The document, which is littered with descriptions of "Japanese imperialists", appeared to have been written by someone with native-level command of Japanese, said one Japanese journalist who saw it.

However, some of the sentences were very long and contained multiple clauses, possibly indicating it had gone through several drafts.

It was not clear whether Suzuki's or the other yet-to-be-published confessions -- all of them relating to 45 war criminals put on trial in China in 1956 -- were previously publicly available.

Suzuki was held by Soviet forces at the end of the conflict and transferred to Chinese custody in 1950, earlier Chinese documents said, adding that he was sentenced to 20 years in prison by the court and released in 1963.

- 'Heinous crimes' -

The publication of the confessions comes as Tokyo and Beijing are at odds over a territorial dispute in the East China Sea, and as Beijing has argued that a reinterpretation of Japan's pacifist constitution could open the door to remilitarisation of a country it considers insufficiently penitent for its actions in World War II.

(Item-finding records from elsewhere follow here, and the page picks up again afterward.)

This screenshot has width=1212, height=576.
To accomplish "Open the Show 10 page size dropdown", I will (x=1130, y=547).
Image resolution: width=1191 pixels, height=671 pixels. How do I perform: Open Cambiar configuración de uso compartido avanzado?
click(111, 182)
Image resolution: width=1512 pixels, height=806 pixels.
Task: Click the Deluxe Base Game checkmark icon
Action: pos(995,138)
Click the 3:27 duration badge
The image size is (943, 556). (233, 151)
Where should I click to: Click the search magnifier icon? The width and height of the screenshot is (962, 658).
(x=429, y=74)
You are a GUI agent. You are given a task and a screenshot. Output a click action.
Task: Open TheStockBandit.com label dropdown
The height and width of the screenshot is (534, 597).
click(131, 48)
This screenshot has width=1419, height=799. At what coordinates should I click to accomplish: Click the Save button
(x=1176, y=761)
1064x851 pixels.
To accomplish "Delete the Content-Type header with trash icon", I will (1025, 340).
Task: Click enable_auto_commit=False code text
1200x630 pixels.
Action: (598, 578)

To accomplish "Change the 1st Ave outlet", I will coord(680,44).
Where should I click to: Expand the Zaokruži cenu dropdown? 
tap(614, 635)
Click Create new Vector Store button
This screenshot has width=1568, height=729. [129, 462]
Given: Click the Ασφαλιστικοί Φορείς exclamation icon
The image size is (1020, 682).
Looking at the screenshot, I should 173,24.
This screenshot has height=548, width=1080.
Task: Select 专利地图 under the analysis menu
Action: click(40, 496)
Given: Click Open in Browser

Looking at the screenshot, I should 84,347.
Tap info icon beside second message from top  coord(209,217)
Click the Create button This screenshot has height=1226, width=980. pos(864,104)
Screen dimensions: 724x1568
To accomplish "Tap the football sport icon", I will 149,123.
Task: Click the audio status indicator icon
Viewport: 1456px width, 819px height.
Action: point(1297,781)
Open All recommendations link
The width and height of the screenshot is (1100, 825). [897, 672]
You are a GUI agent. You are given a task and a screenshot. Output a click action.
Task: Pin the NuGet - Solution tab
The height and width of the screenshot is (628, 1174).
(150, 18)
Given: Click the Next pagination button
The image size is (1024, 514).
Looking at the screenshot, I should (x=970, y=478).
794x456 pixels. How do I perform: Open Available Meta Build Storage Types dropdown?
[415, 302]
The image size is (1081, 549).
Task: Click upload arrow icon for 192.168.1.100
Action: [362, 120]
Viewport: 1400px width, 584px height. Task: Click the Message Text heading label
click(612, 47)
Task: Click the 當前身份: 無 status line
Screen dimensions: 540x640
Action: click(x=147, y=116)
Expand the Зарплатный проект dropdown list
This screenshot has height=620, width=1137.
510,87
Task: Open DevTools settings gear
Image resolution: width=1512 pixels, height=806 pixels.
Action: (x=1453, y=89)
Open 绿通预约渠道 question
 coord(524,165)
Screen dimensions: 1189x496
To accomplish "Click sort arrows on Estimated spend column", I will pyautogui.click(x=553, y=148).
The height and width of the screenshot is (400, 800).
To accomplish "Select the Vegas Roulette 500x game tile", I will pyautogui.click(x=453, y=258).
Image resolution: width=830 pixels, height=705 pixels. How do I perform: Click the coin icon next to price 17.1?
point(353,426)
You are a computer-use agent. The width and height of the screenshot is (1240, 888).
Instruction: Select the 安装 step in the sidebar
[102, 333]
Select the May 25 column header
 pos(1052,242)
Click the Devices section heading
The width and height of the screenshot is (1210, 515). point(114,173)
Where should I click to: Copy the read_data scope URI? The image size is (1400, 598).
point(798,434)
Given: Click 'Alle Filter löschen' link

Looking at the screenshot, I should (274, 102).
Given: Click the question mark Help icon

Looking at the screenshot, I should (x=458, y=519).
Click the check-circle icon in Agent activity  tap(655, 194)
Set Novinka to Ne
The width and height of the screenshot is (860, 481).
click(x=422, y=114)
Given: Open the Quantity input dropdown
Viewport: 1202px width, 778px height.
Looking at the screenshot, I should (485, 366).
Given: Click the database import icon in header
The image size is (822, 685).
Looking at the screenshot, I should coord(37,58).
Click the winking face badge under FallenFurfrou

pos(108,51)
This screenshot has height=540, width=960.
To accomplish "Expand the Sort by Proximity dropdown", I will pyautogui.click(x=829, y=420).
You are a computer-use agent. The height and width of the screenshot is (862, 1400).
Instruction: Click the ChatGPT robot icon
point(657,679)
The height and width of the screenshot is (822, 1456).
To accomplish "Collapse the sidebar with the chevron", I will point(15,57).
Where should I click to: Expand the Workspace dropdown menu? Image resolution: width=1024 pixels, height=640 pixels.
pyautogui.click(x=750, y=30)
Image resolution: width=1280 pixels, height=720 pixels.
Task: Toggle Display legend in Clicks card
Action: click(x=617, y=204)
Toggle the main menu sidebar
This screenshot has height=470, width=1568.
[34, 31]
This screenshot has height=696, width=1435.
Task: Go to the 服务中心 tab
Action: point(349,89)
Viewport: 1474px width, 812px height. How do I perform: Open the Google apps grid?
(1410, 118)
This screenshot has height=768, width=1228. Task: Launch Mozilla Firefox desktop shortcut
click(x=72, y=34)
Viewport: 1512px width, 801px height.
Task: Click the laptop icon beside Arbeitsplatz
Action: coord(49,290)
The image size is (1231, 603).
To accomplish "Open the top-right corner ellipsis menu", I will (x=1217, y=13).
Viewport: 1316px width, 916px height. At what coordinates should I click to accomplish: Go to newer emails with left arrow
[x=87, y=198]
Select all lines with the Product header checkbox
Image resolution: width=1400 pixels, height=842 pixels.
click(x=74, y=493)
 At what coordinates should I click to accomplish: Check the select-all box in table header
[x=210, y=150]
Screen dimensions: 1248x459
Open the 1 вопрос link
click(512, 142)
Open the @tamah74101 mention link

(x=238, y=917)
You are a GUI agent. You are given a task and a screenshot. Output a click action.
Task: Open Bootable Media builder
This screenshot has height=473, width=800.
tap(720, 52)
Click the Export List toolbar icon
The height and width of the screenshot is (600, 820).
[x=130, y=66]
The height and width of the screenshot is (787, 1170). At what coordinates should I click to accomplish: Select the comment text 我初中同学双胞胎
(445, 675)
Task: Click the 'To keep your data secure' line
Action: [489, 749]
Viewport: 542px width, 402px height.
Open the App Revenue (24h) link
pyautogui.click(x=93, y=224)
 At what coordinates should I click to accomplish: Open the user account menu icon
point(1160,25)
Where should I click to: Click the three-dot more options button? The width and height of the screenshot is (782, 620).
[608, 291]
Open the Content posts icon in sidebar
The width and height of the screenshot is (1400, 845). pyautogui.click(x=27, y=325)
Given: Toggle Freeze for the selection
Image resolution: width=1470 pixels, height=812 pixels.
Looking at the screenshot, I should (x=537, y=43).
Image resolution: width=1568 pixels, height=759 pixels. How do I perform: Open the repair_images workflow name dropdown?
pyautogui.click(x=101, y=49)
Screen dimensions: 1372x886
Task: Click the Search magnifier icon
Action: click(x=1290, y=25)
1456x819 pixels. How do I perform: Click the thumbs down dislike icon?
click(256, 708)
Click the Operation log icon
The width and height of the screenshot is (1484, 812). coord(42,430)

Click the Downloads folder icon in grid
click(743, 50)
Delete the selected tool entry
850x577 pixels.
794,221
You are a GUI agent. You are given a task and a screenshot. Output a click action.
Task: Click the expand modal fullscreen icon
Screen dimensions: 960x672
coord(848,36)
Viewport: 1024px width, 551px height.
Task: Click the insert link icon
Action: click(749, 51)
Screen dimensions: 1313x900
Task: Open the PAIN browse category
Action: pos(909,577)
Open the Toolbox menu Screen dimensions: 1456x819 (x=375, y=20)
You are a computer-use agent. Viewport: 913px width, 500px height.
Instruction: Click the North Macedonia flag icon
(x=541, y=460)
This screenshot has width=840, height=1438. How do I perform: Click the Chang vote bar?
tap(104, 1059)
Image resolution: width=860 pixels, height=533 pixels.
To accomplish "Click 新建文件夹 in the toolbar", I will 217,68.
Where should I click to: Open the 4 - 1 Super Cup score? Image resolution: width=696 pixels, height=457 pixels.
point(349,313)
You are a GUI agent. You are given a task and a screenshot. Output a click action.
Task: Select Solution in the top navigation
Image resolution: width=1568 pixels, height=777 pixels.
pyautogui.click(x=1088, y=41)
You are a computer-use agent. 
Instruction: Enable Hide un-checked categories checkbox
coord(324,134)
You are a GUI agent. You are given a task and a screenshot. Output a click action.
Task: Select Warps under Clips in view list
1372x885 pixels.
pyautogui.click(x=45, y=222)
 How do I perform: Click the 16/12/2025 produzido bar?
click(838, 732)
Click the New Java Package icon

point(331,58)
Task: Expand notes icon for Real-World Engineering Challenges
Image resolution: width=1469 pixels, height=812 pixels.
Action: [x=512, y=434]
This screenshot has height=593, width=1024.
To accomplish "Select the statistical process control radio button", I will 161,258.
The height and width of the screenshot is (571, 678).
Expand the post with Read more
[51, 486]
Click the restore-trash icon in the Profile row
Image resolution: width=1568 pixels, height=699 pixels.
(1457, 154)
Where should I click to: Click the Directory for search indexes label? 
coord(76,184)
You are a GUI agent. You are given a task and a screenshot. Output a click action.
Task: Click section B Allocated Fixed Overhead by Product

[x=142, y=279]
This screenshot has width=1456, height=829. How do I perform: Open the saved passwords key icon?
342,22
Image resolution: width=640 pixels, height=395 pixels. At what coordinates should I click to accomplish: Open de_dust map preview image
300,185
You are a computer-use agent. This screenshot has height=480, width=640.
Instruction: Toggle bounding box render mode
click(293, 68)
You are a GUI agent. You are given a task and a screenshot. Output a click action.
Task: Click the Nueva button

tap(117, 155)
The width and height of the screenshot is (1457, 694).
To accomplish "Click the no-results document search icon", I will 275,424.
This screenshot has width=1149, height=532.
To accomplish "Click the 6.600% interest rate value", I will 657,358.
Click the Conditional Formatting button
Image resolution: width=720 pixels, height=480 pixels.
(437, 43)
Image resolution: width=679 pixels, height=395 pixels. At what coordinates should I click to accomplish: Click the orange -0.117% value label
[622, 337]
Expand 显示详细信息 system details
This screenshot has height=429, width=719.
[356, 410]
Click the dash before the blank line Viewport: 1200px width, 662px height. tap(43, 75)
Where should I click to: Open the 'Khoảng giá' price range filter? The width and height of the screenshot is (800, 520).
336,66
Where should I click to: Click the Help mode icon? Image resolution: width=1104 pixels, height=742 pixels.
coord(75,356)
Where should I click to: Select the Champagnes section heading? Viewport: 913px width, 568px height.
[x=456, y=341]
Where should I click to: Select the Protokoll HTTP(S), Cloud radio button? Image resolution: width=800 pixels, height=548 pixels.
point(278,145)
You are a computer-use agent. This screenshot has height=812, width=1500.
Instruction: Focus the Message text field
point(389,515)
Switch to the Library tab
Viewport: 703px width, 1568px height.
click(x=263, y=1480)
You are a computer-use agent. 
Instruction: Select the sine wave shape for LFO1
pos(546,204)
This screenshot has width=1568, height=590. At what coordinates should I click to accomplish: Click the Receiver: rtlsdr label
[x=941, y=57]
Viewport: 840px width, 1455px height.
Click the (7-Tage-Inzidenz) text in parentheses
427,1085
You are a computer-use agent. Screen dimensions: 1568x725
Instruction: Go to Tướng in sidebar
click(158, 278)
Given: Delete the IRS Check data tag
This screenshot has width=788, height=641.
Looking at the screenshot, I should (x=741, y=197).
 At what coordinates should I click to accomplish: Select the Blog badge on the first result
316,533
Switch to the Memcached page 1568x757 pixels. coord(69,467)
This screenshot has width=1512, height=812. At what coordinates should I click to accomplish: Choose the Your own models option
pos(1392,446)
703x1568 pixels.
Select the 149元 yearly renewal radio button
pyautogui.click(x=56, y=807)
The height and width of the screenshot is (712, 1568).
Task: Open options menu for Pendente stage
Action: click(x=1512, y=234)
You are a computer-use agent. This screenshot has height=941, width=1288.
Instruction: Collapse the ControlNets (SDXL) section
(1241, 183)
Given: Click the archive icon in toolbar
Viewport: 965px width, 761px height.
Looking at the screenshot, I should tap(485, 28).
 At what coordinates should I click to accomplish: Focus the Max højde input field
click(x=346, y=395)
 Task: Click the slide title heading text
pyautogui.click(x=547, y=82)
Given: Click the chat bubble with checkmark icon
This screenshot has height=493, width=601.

China regularly accuses Japan of failing to face up to its history of aggression in Asia, criticism that has intensified during the term of Prime Minister Shinzo Abe, who won a democratic election in December 2012 and has advocated a more muscular defence and foreign policy stance.

Historians concur that Japan was guilty of numerous atrocities in China, including the Nanjing Massacre in 1937 and germ warfare and other experiments conducted by the infamous Unit 731 on live Chinese captives.

While China is quick to remind Japan of past wrongs, it has been far less willing to recognise the role of the ruling Communist Party in domestic disasters such as Mao Zedong's Great Leap Forward and the ensuing famine that killed tens of millions of people.

Beijing has never allowed a full historical reckoning of the Cultural Revolution of 1966-76 or the 1989 Tiananmen Square killings.

China was outraged in December last year when Abe visited Tokyo's Yasukuni Shrine, where the souls of Japan's war dead, including several high-level officials executed for war crimes after World War II, are enshrined.

"These archives are hard evidence of the heinous crimes committed by Japanese imperialism against the Chinese," the SAA's deputy director Li Minghua was quoted as saying by the official Xinhua news agency.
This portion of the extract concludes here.